Le citazioni preferite di John F. Kennedy: Dante’s Inferno

Una delle citazioni preferite del presidente Kennedy era basata su un’interpretazione dell’Inferno di Dante. Come Robert Kennedy spiegò nel 1964, “La citazione preferita del presidente Kennedy era in realtà da Dante, ‘I posti più caldi dell’Inferno sono riservati a coloro che in tempo di crisi morale conservano la loro neutralità'”. Questa presunta citazione non si trova in realtà nell’opera di Dante, ma è basata su una citazione simile. Nell’Inferno, Dante e la sua guida Virgilio, sulla loro strada verso l’Inferno, passano accanto a un gruppo di anime morte fuori dall’ingresso dell’Inferno. Questi individui, quando erano vivi, sono rimasti neutrali in un momento di grande decisione morale. Virgilio spiega a Dante che queste anime non possono entrare né in Paradiso né all’Inferno perché non hanno scelto una parte o l’altra. Sono quindi peggiori dei più grandi peccatori dell’Inferno perché sono ripugnanti sia a Dio che a Satana, e sono stati lasciati a piangere il loro destino di esseri insignificanti, né acclamati né maledetti in vita o in morte, che travagliano senza fine sotto il Paradiso ma fuori dall’Inferno. Questa scena si verifica nel terzo canto dell’Inferno (la seguente è una traduzione dall’originale scritto in volgare italiano):

Qui sospiri e lamenti e forti grida
riecheggiavano attraverso l’aria senza stelle,
così che, appena partito, piansi.

Strani discorsi, orribili pronunciamenti,
accenti d’ira, parole di sofferenza,
e voce stridula e svenevole, e mani che battevano –

tutto andava a fare un tumulto che vorticherà
per sempre in quell’aria torbida e senza tempo,
come la sabbia che mulina quando vortica un vento.

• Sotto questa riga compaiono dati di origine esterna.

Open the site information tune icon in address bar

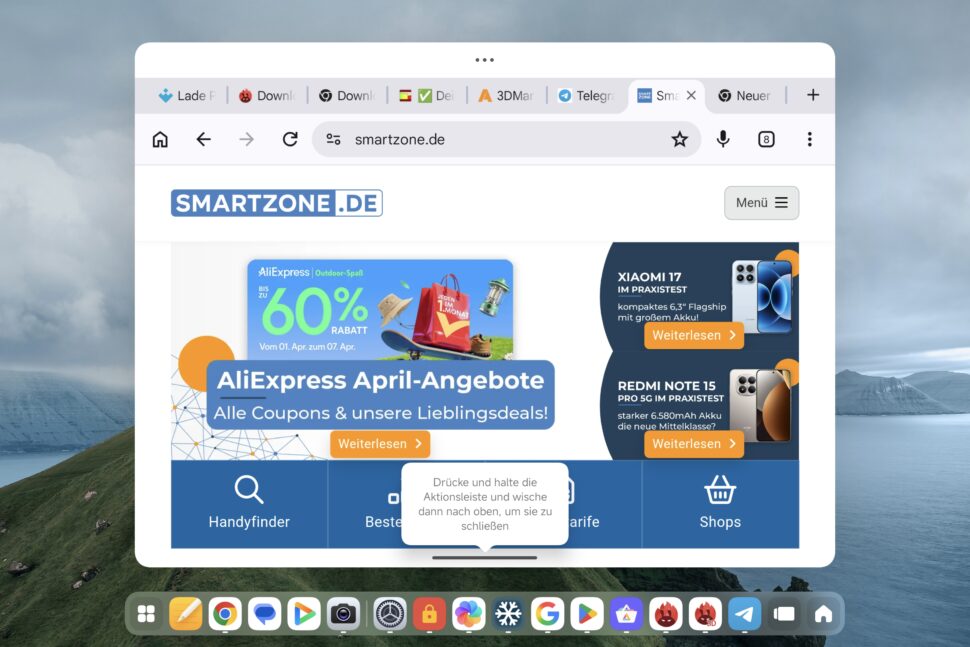coord(333,139)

E io – la mia testa oppressa dall’orrore – dissi:
“Maestro, cos’è che sento? Chi sono
quelle persone così sconfitte dal loro dolore?”

E lui a me: “Questa miserabile via
è presa dalle anime dispiaciute di coloro
che vissero senza disonore e senza lode.

Ora si mescolano con gli angeli codardi,
la compagnia di coloro che non erano ribelli
né fedeli al loro Dio, ma se ne stavano in disparte.

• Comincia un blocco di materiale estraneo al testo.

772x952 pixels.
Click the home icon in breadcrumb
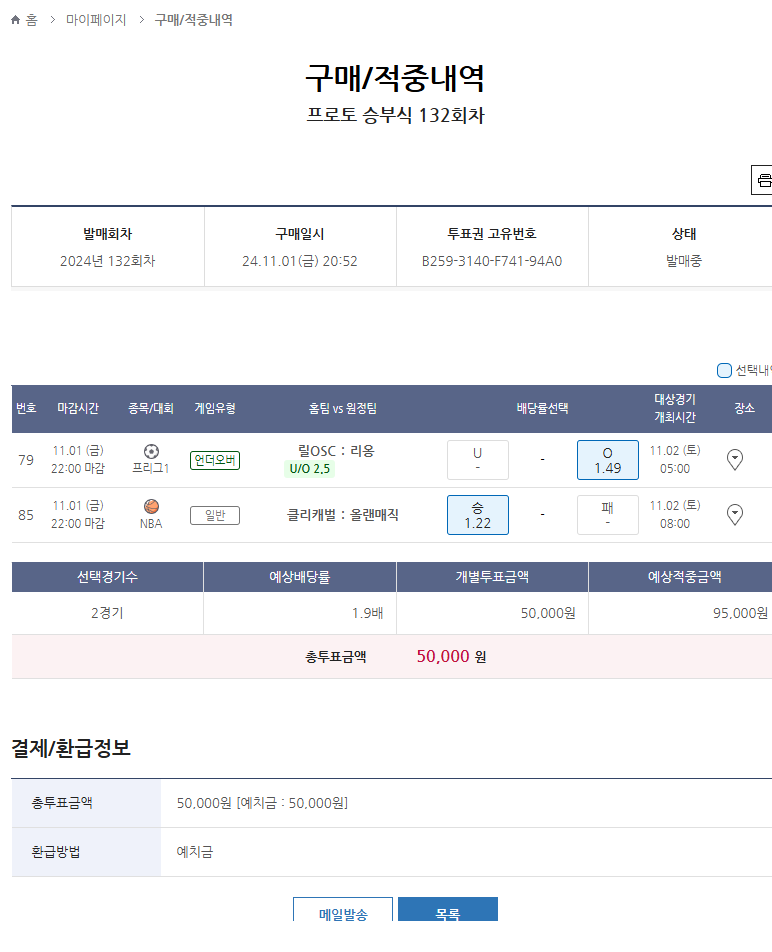pyautogui.click(x=15, y=20)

I cieli, affinché la loro bellezza non sia diminuita,
li hanno scacciati, né il profondo inferno li riceverà –
anche i malvagi non possono gloriarsi di loro.”

E io: “Cos’è, maestro, che opprime
queste anime, costringendole a gemere così forte?”
Egli rispose: “Te lo dirò con poche parole.

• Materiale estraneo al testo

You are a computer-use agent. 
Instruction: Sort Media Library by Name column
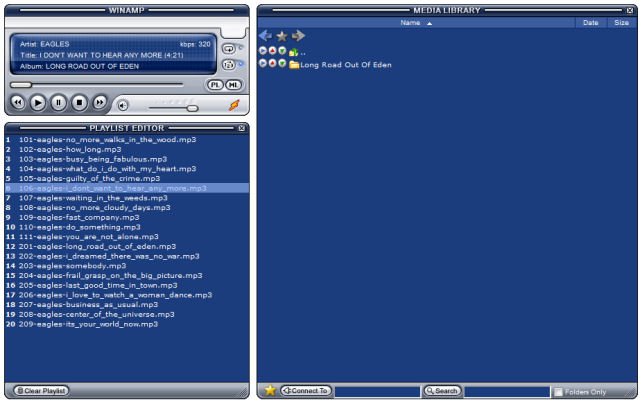(x=410, y=22)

Quelli che sono qui non possono riporre alcuna speranza nella morte,
e la loro vita cieca è così abietta che
sono invidiosi di ogni altro destino.

Il mondo non lascerà durare la loro fama;
la giustizia e la compassione devono disdegnarli;
non parliamo di loro, ma guardiamo e passiamo.”

E io, guardando più da vicino, vidi uno stendardo
che, ruotando, correva avanti – così veloce
che ogni tregua sembrava inadatta ad esso.

Dietro quello stendardo seguiva una lunga fila
di persone – non avrei mai creduto
che la morte avesse potuto disfare così tante anime.

Dopo averne identificati alcuni,
vidi e riconobbi l’ombra di colui
che fece, per viltà, il grande rifiuto.

Subito compresi con certezza:
questa compagnia costringeva i codardi,
cattivi verso Dio e verso i suoi nemici.

Questi miserabili, che non erano mai stati vivi,
sono andati nudi e sono stati punti ancora, ancora
dai tafani e dalle vespe che li circondavano.

Gli insetti strizzavano i loro volti con il loro sangue,
che, mischiato alle loro lacrime, cadeva ai loro piedi,
dove veniva raccolto da vermi nauseabondi.